When Everard is in Harfleur, France, in 1307, he reflects that:
"From harbors like this, a few lifetimes hence, men would set sail for the New World." (p. 754)
Only time travellers in Harfleur know that, a few generations hence, trans-Atlantic travel begins. History is full of beginnings and endings. Time travellers can knowingly visit, revisit and appreciate any such periods. It is hard to imagine how that would affect their perception of time and change.
8 comments:
Kaor, Paul!
Scripture says a man's lifespan is seventy, or if strong, eighty. By 1367 (two times 80), the Portuguese and other Europeans were making voyages of discovery.
Ad astra! Sean
Sean: yes, though only to the Atlantic islands by then. And probing down the coast of Africa a bit.
Kaor, Mr. Stirling!
I agree, places like the Canary Islands and cautiously going down the west coast of Africa a fairly short distance.
Ad astra! Sean
Sean: the Age of Exploration built up slowly, then exploded in the late 15th century as they passed the threshold of knowledge of deep-ocean wind and current patterns and capable ships that could sail around the world. There were still threats -- scurvy, and so forth -- but they were hard people to deter.
Kaor, Mr. Stirling!
In many ways tougher and stronger than our degenerate, lunatic, woke, Politically Correct age.
Ad astra! Sean
!
Sean: well, they were tougher. When i came back from Kenya to Canada, I remember vividly after a few months looking around at my contemporaries (I was in my late teens) and thinking:
"What a bunch of wimps!"
I'd seen things like famine and the aftermath of people slashing each other to death with pangas (machetes) and crippled beggars being taken and dumped in the middle of Nairobi National Park and almost certainly eaten by hyenas.
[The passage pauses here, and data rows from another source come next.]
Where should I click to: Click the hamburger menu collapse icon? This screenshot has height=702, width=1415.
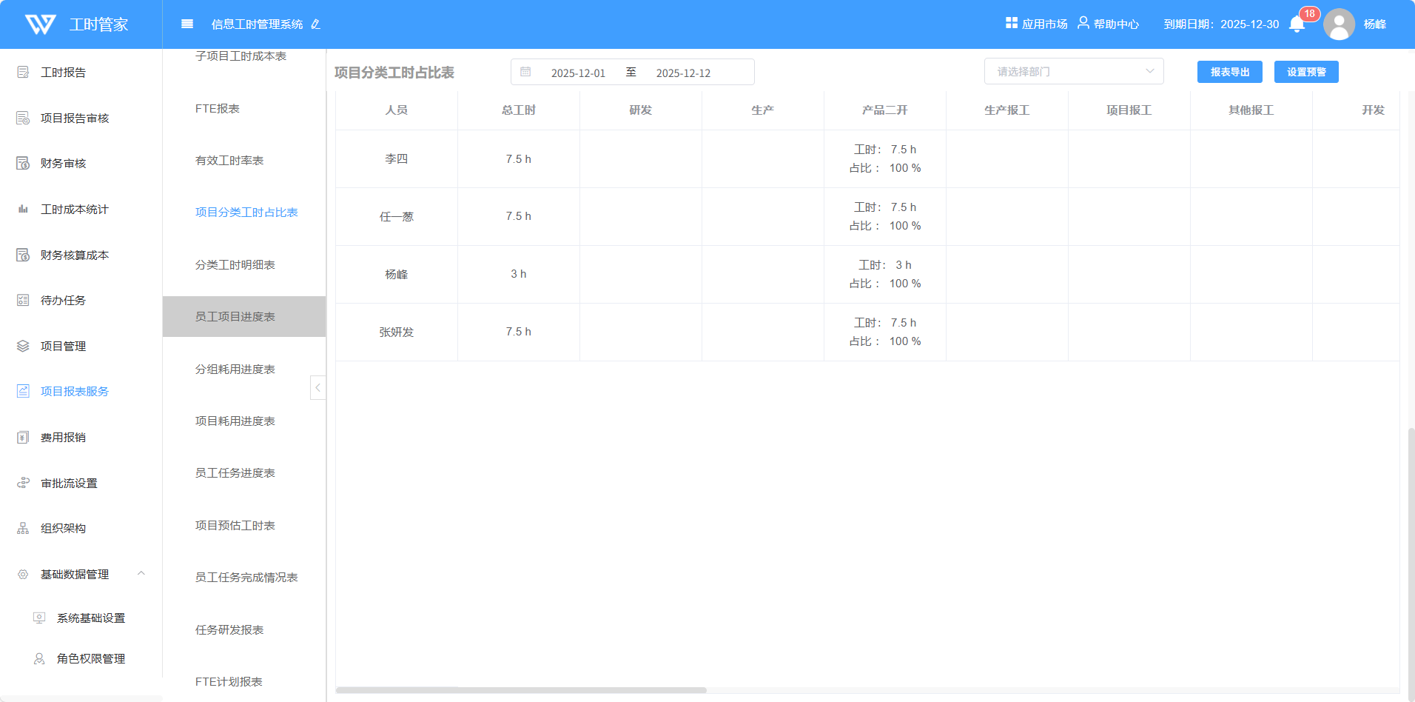pos(187,24)
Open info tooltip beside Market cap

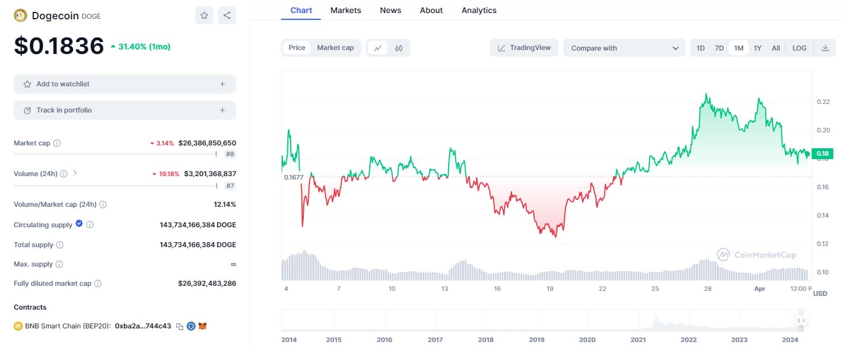point(57,143)
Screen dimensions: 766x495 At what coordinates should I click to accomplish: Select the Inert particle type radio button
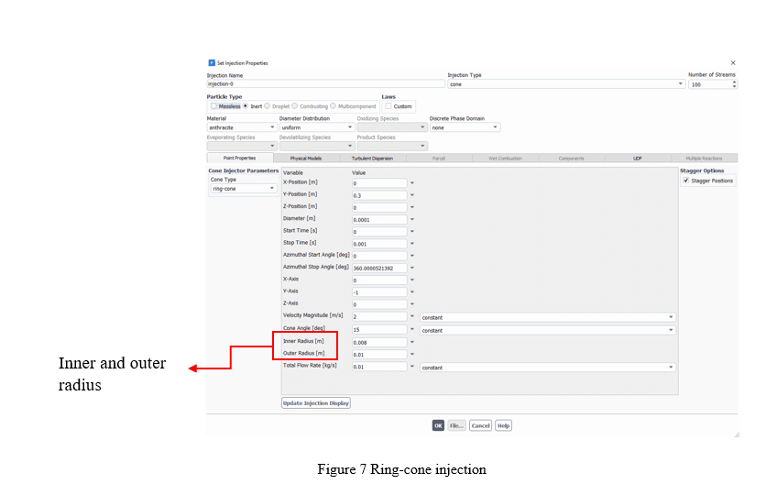[246, 106]
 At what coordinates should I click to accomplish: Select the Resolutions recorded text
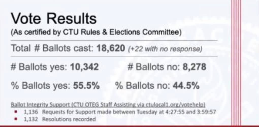tap(69, 119)
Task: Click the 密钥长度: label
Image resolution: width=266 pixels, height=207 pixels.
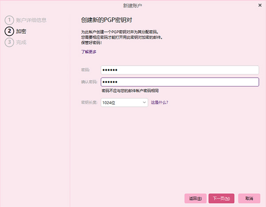Action: click(89, 102)
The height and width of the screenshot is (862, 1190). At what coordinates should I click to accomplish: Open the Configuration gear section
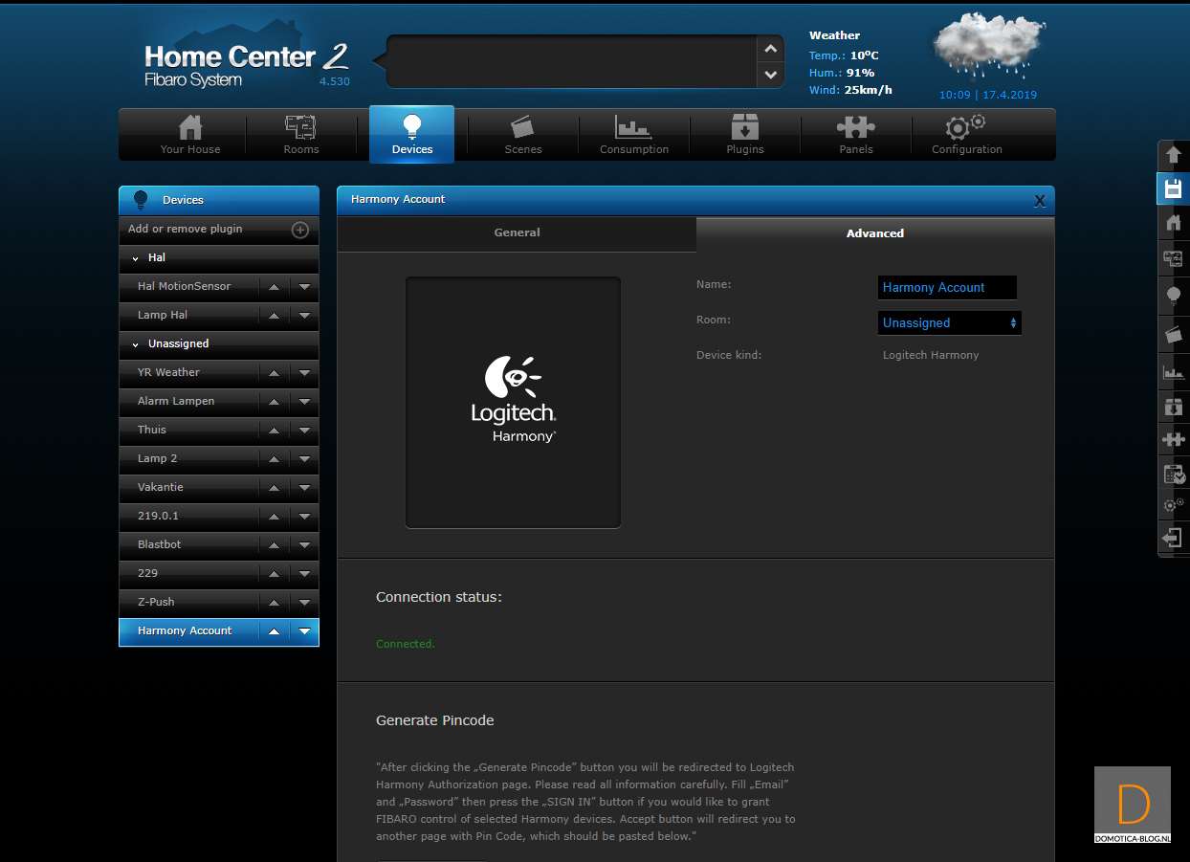pyautogui.click(x=966, y=134)
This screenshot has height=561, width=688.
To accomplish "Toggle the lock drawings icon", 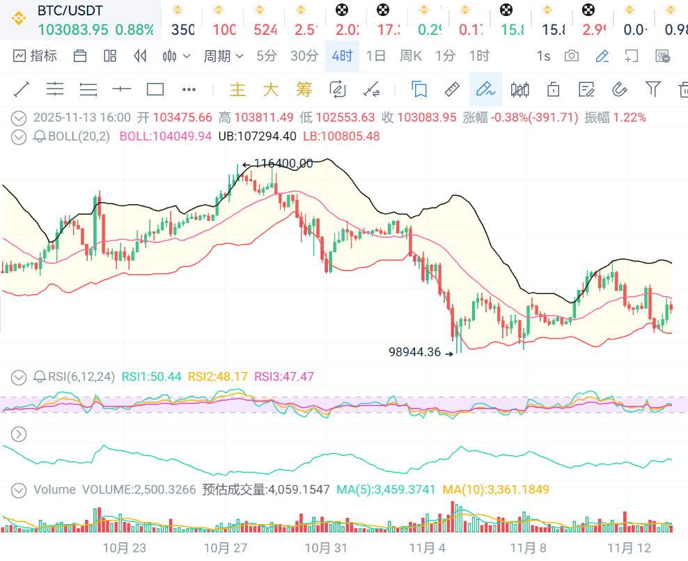I will [x=554, y=89].
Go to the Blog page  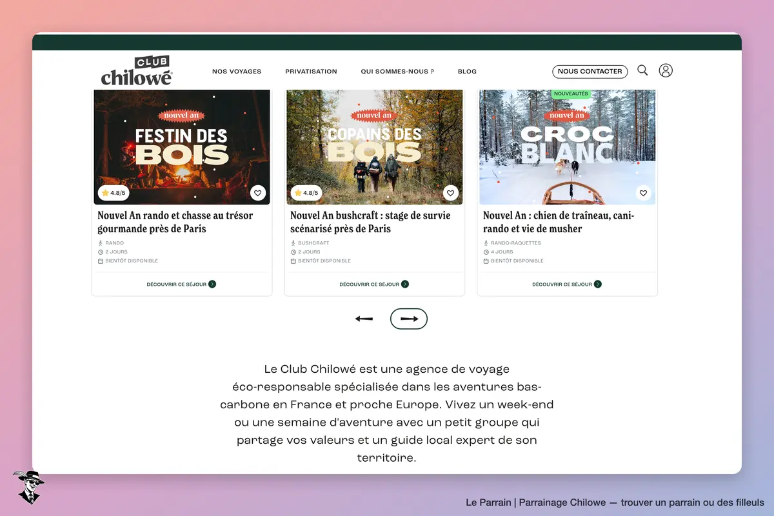coord(467,72)
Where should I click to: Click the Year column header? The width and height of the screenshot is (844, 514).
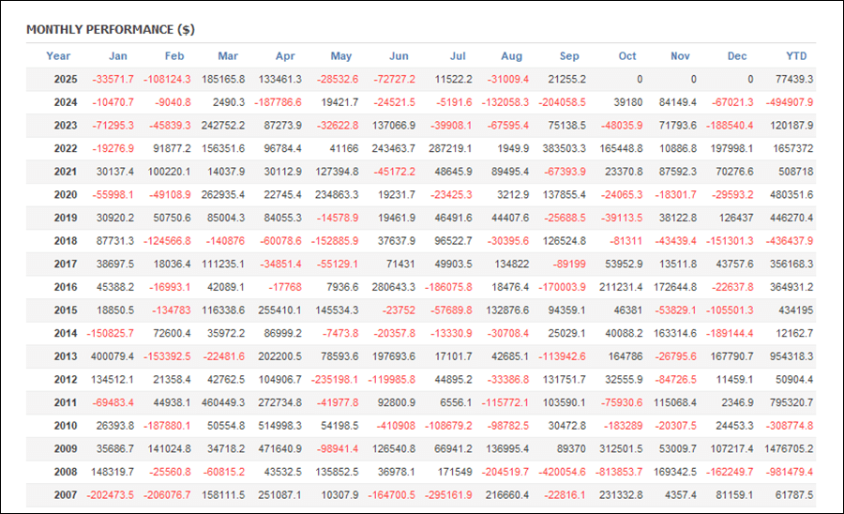tap(58, 56)
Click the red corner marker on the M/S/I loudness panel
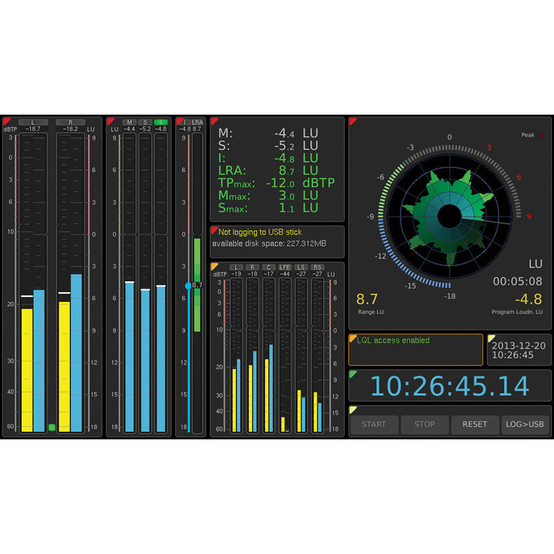Screen dimensions: 554x554 (x=109, y=120)
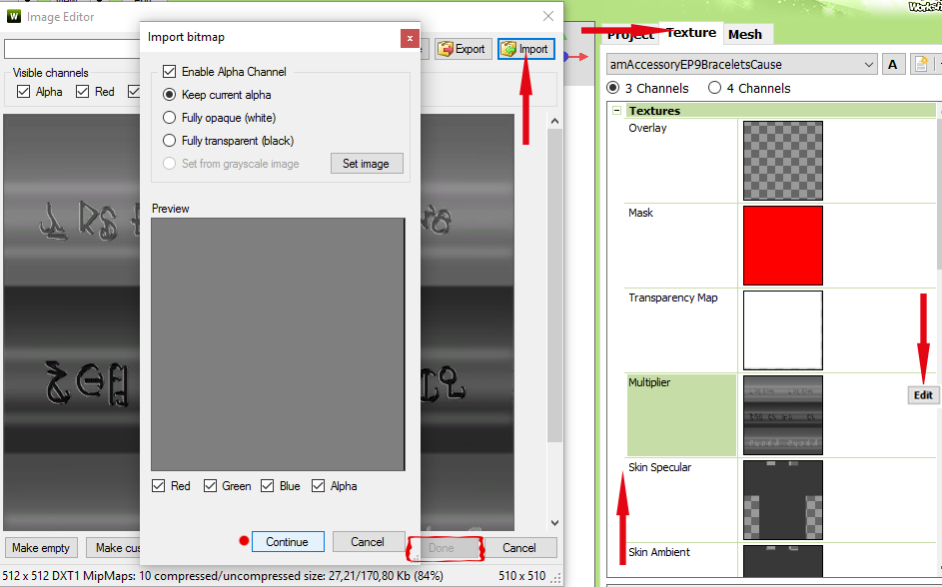Click the 'A' button beside texture name

click(x=892, y=65)
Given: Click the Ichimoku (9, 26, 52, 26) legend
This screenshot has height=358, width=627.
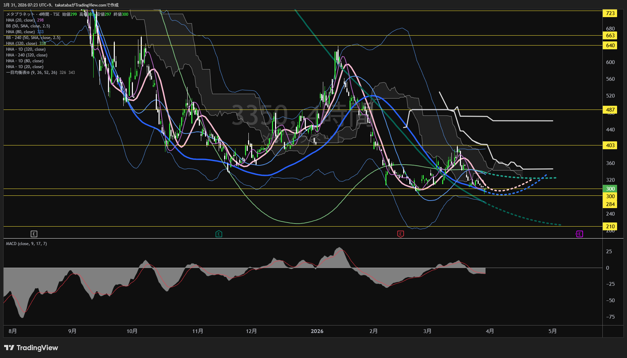Looking at the screenshot, I should 31,73.
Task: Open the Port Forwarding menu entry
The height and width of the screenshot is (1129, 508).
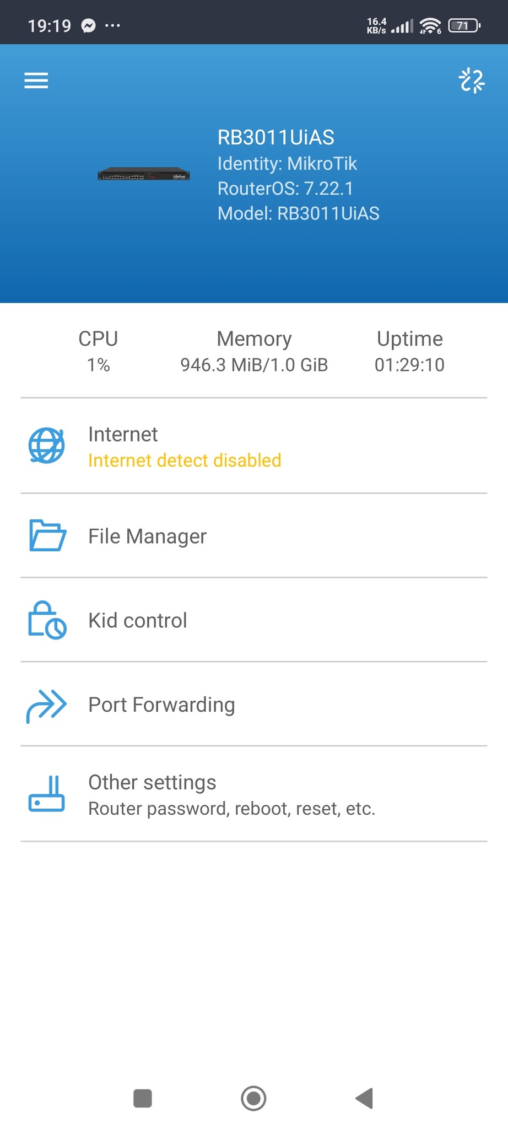Action: tap(161, 705)
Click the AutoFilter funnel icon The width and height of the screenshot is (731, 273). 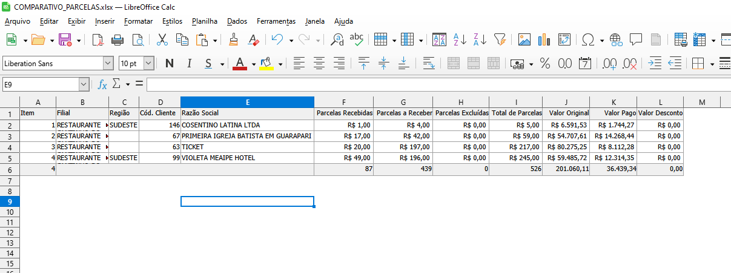pos(500,40)
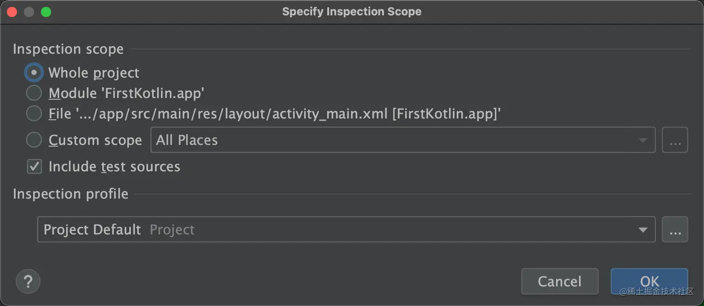Select the Whole project radio button
704x306 pixels.
(x=34, y=73)
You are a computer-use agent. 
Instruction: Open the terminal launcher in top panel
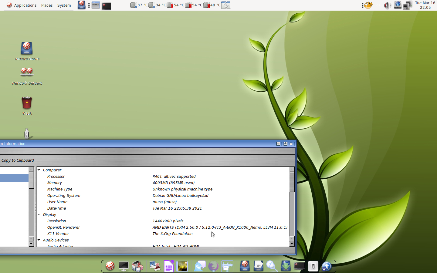coord(106,5)
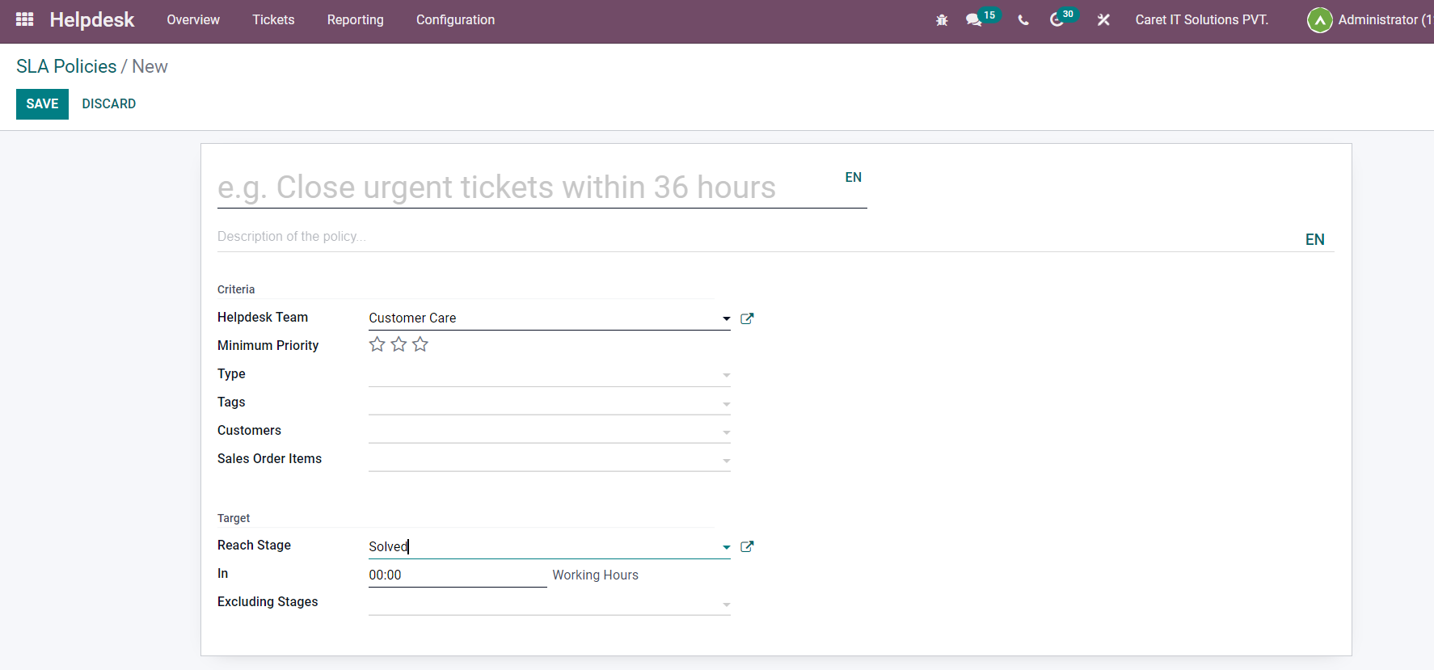Open the apps grid menu icon
1434x670 pixels.
tap(25, 19)
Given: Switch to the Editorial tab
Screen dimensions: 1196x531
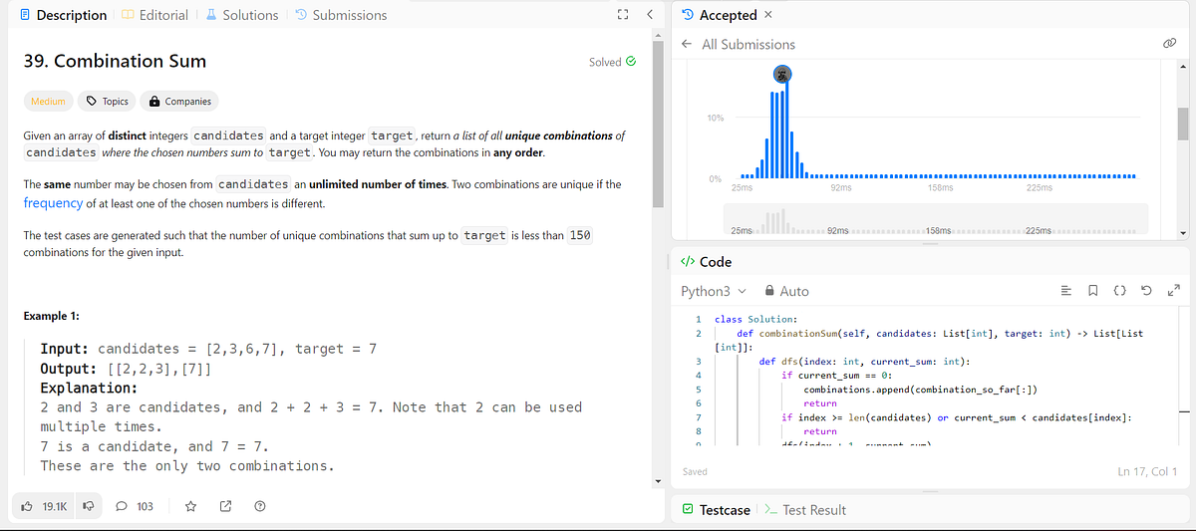Looking at the screenshot, I should pos(154,15).
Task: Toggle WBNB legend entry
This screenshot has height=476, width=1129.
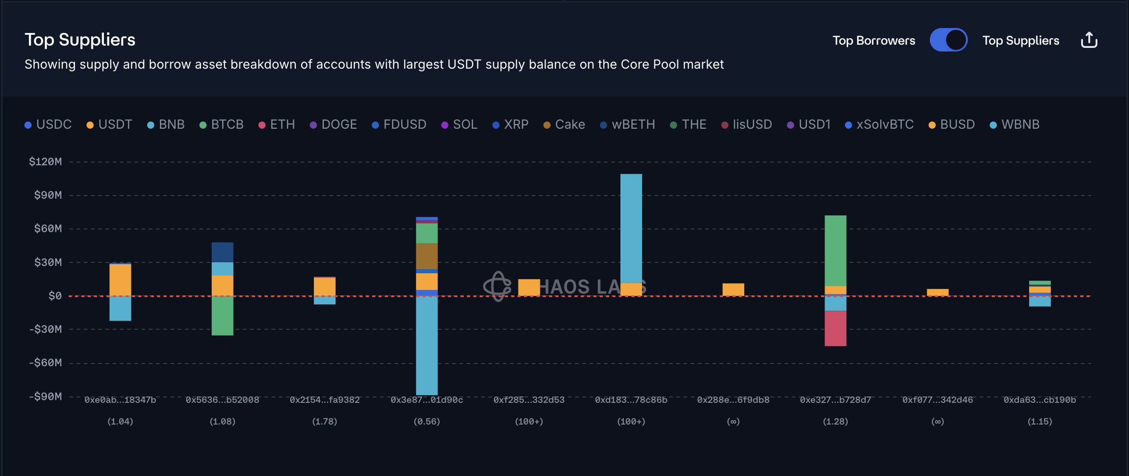Action: coord(1014,125)
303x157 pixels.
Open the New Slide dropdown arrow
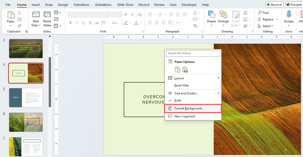[40, 25]
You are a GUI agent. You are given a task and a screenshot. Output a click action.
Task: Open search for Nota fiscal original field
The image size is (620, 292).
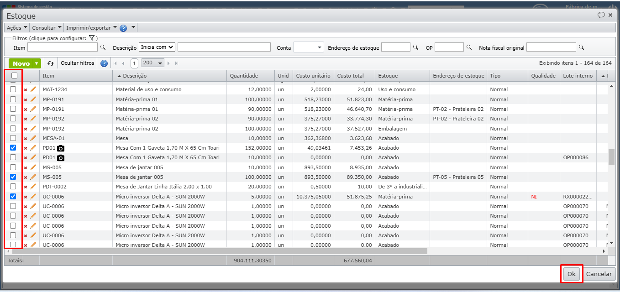581,47
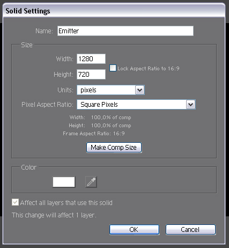The width and height of the screenshot is (229, 248).
Task: Click the Height field showing 720
Action: pos(91,75)
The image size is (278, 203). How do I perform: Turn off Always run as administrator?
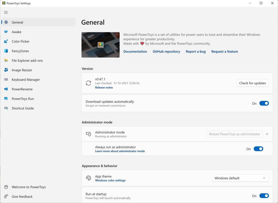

People seemed... shall we say, "over-sensitive".
Kaor, Mr. Stirling!
I agree, too many in our disgusting PC times are "over-sensitive" about piffles.
But that does not mean the horrors you listed are good things, they are not. I'm reminded again, of how it's the Catholic Church (and some Protestants) who at least try to ameliorate such things. And it was the Church which built up a system of leper houses and hospitals in Medieval Europe, trying to ameliorate human suffering.